#### WORK ORDER:
Once the pictures are set aside, reproduce the remaining data exactly.

(Stored dataset items)

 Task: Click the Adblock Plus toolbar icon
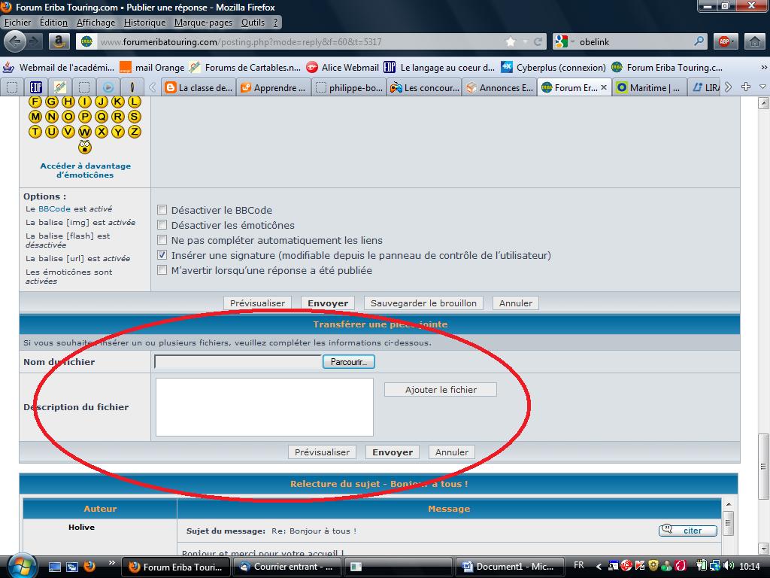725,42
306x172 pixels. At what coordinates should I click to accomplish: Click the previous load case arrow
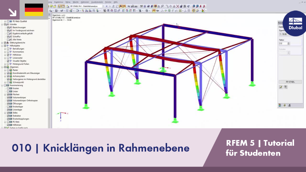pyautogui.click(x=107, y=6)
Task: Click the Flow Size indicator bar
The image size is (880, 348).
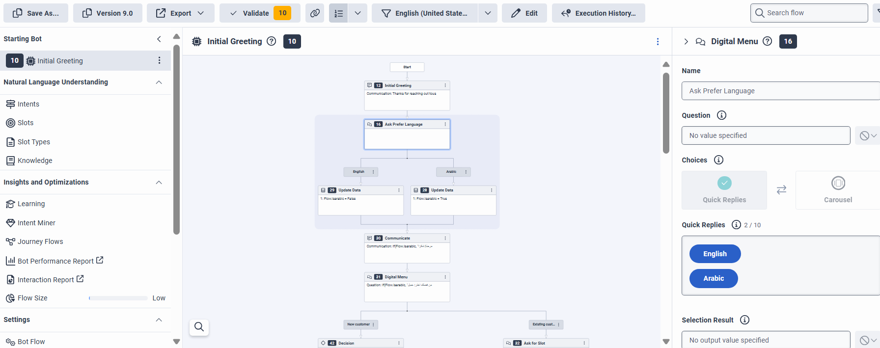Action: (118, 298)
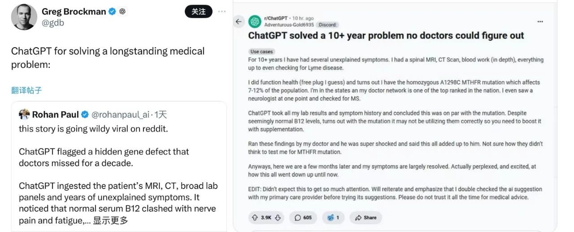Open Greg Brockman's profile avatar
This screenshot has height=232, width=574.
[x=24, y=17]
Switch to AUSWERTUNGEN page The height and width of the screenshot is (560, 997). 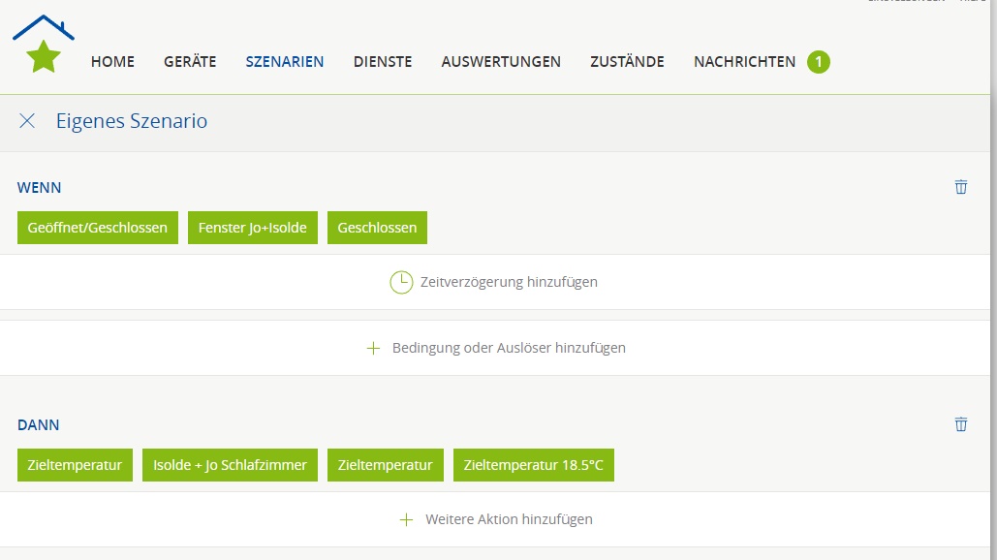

#### SOLUTION FOR THIS EXERCISE:
 Task: Click the Adblock Plus toolbar icon
725,42
306x172 pixels. At what coordinates should I click to accomplish: Click the previous load case arrow
pyautogui.click(x=107, y=6)
Task: Click the Flow Size indicator bar
The image size is (880, 348).
Action: (118, 298)
Open Greg Brockman's profile avatar
This screenshot has height=232, width=574.
[x=24, y=17]
Switch to AUSWERTUNGEN page The height and width of the screenshot is (560, 997). 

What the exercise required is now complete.